What is being asked: Please count how many lines below contain the word "will" and give nothing but that figure.

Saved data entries
────────────────

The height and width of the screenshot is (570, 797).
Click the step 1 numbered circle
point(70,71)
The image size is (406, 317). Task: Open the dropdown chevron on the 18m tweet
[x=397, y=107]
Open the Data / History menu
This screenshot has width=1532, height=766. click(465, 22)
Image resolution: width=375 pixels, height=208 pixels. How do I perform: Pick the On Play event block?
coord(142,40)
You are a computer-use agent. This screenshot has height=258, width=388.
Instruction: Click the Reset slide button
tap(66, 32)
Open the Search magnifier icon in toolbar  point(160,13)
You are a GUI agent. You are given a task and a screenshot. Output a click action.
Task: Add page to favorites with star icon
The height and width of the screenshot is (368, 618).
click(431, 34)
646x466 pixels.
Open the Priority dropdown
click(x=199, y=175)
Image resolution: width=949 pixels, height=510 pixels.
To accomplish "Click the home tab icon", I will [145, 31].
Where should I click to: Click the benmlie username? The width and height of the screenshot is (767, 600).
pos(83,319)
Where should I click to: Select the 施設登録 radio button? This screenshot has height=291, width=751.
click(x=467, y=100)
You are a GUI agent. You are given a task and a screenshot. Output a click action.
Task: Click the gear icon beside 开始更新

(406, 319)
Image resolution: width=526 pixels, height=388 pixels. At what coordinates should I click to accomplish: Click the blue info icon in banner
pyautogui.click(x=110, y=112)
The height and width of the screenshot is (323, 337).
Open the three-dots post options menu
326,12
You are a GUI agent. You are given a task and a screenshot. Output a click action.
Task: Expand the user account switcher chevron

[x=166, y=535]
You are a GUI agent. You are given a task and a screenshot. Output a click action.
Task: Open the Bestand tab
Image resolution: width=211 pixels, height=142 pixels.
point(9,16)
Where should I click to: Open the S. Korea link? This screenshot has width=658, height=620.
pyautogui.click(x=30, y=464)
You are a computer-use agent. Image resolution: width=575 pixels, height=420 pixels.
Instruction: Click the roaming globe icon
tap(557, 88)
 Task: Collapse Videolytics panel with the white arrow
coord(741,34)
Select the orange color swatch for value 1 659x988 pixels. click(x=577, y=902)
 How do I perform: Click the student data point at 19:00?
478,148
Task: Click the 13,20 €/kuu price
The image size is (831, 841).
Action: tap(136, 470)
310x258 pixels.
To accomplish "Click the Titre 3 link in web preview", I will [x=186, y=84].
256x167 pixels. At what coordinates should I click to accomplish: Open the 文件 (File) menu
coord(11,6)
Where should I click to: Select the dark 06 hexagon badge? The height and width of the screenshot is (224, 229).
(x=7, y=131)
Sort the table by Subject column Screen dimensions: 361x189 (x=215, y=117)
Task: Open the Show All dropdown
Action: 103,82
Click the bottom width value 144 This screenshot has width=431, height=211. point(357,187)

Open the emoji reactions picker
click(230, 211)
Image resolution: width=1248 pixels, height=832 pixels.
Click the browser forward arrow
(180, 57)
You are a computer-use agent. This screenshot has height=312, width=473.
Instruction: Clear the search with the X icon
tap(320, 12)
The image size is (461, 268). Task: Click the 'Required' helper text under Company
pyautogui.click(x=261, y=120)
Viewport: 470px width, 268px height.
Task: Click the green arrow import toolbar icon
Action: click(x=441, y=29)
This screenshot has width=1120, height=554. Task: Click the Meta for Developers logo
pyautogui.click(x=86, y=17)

────────────────

Task answer: 2